Chris and Helen Pellant
This compact guide fits easily into a pocket so you can carry it around with you. The introduction is followed by a description of the three rock types, although they do not have a set of common criteria due to the complexities of formation. For example, igneous rocks are partly classified (and identified) through the characteristics of their grain size, texture and composition.
On the other hand, metamorphic rocks are identified according to three groups that reflect how they were formed, while sedimentary rocks are the easiest to distinguish as a type because of their classic stratified appearance. Each rock type has colour images, but they are not linked to specific text. For example, on page 36, five images seem to have been placed randomly and without a clear link to the written information.

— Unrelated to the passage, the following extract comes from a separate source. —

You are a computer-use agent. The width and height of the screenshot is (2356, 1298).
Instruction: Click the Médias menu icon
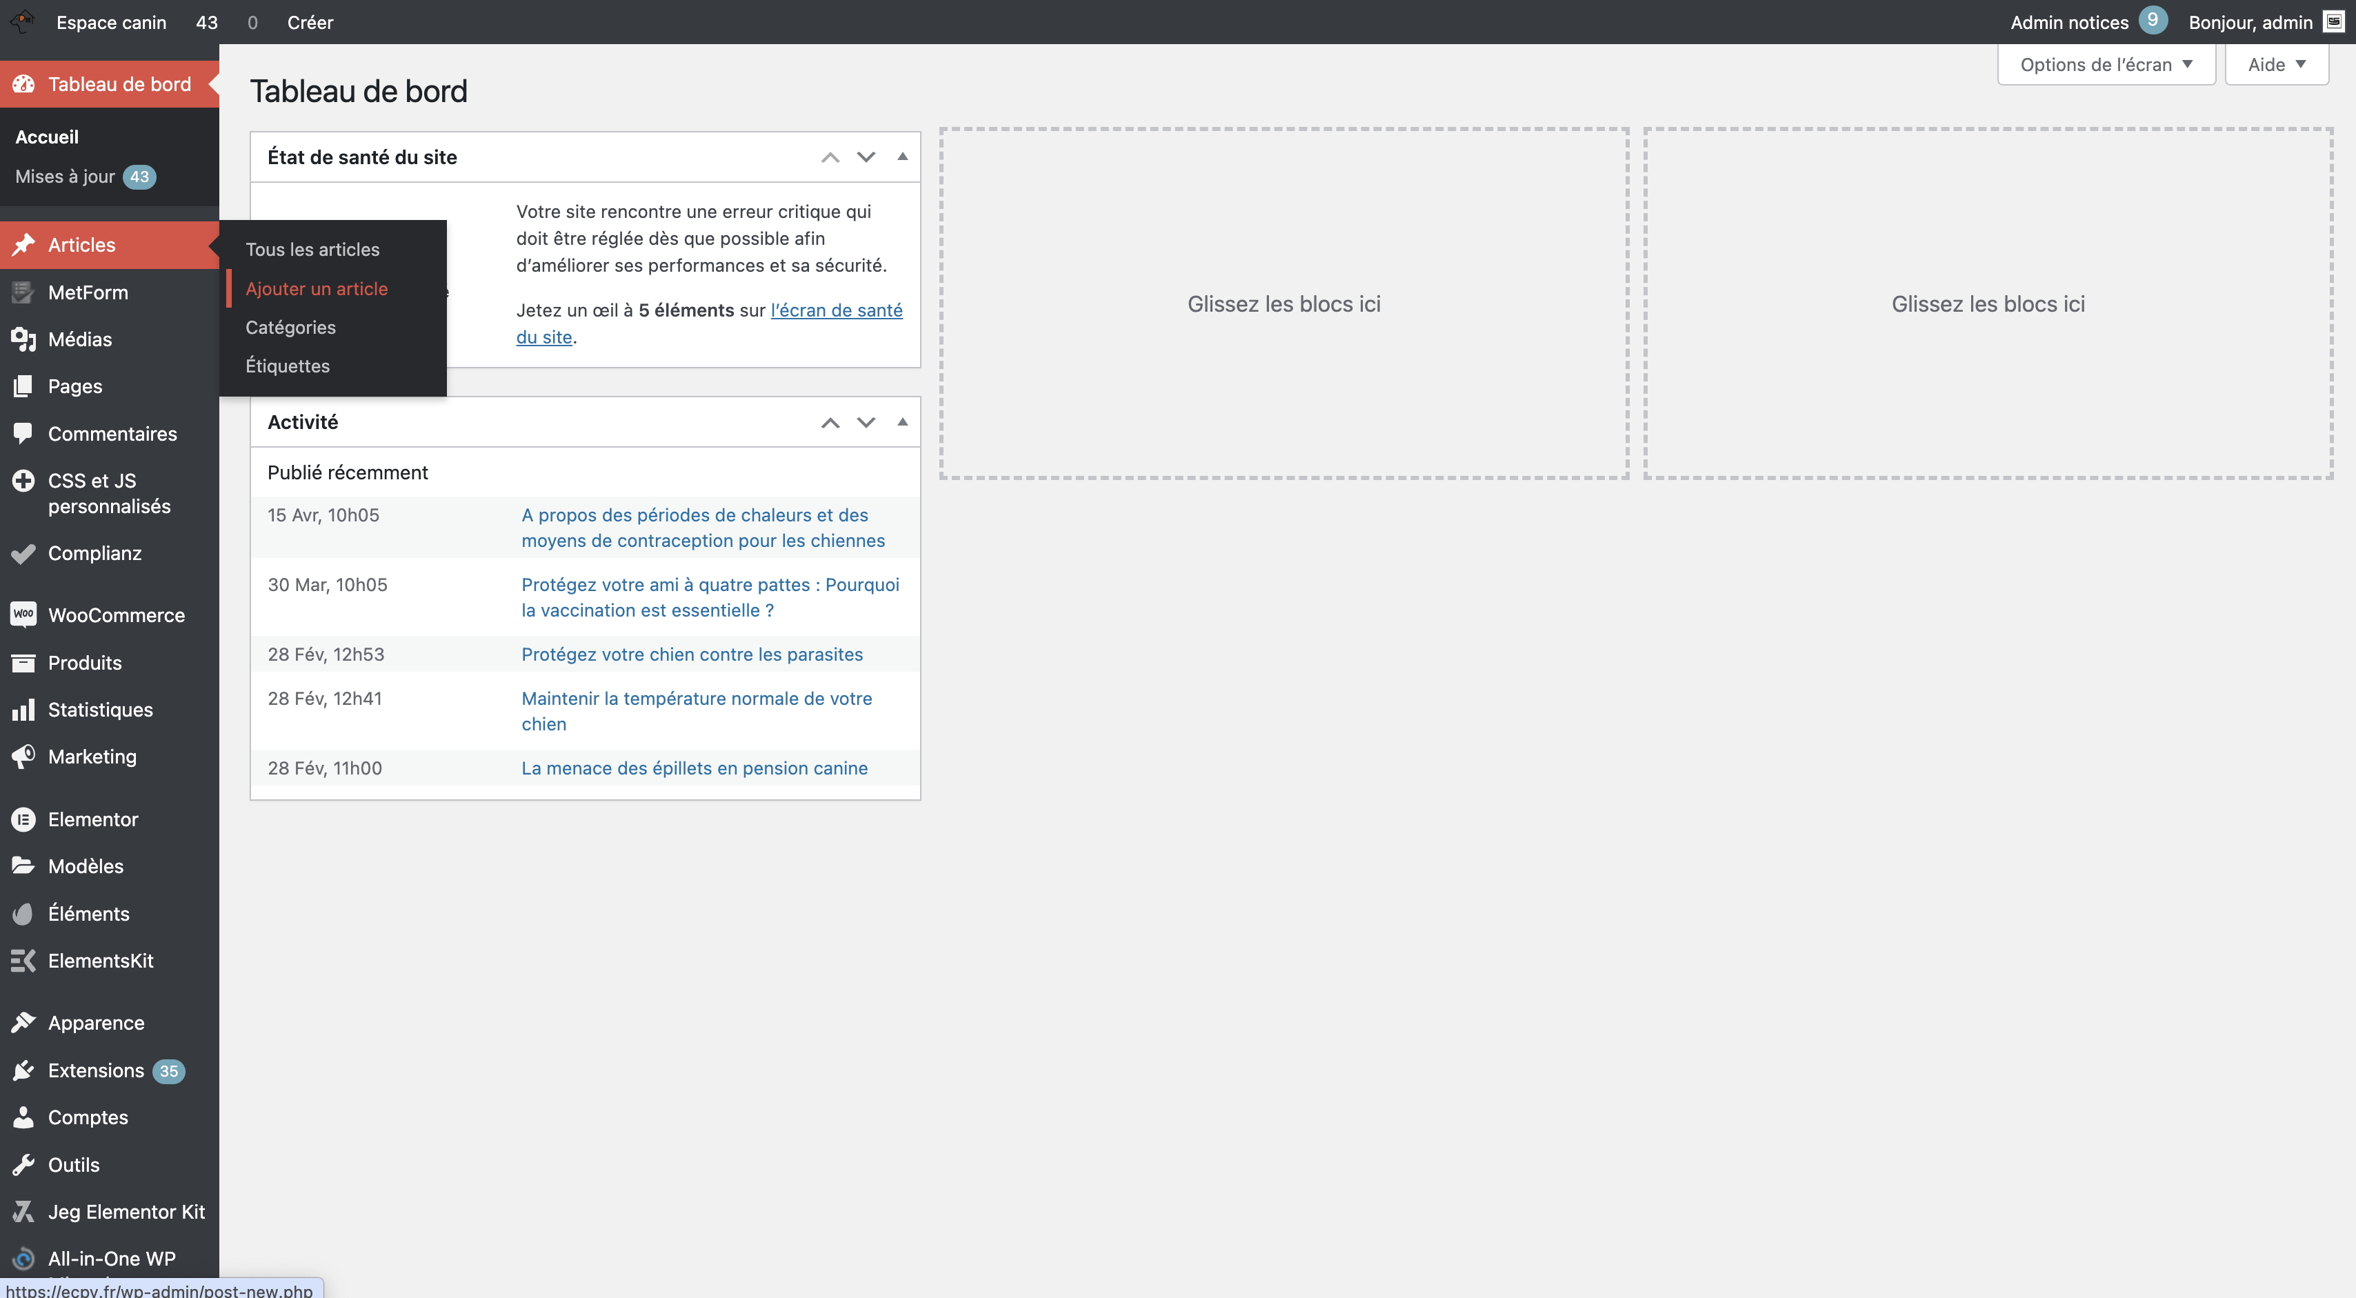click(23, 339)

The minerals section follows, with an introduction outlining their nature, including the crystalline characteristic of many and a list of identification criteria with explanations. From page 76 to the glossary and index, minerals are described according to their main chemical composition – for example, emerald within the silicates – together with a colour plate, a descriptive table and common uses.
To say this is a field guide belies the fact that much of it reads more like a reference textbook. Additionally, the examples for minerals are drawn from across the globe and so the 'field' as such would need to be extensive. In other words, it wouldn't be that useful when investigating the minerals of any one country, yet it is a useful field guide to rocks, particularly those of the UK with the information being transferable to other countries.